Problem requirements => Reproduce the stretch of lines from the one containing "At what coordinates should I click to accomplish: Enable" through the one containing "click(1625, 19)", both ends included, keeping every character unchanged.

Records for the exercise =>
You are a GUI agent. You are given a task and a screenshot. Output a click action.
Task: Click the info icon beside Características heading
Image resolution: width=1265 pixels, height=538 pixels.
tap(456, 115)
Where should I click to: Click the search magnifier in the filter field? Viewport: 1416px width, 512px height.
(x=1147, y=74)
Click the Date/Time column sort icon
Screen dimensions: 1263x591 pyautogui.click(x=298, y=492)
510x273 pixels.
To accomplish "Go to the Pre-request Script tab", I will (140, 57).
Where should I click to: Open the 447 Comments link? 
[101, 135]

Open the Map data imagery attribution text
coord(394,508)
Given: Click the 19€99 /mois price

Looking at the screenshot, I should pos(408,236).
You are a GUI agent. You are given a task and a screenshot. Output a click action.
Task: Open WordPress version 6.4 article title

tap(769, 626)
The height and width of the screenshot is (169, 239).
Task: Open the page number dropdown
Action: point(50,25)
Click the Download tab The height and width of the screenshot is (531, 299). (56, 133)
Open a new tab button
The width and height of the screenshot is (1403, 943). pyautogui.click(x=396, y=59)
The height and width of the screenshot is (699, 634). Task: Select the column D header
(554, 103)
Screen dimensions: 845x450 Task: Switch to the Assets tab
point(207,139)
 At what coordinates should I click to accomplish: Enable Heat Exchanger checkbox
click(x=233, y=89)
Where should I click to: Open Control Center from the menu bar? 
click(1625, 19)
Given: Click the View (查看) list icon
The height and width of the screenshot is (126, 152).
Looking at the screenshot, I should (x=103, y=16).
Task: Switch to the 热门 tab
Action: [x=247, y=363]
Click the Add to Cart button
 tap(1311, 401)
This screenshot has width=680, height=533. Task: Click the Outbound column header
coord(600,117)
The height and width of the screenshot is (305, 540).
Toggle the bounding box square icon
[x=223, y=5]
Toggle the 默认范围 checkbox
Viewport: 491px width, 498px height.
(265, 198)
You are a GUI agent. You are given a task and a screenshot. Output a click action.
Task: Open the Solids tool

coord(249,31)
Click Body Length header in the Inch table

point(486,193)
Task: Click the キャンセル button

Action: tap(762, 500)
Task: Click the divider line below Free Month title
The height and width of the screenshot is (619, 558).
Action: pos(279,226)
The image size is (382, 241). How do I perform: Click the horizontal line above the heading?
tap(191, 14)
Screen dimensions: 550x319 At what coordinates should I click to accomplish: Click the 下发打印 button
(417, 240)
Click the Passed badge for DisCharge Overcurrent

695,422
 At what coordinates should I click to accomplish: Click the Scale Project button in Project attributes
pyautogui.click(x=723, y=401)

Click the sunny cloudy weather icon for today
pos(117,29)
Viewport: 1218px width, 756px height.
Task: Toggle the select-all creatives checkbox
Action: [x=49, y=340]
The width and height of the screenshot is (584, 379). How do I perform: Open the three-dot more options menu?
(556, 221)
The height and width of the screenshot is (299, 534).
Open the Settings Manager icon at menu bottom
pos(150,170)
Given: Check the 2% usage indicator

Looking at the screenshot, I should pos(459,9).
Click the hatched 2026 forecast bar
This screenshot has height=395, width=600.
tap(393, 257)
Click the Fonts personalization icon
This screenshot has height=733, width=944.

Answer for this exercise =>
 At what coordinates should I click to accomplish: Enable Heat Exchanger checkbox
click(x=233, y=89)
Where should I click to: Open Control Center from the menu bar? 
click(1625, 19)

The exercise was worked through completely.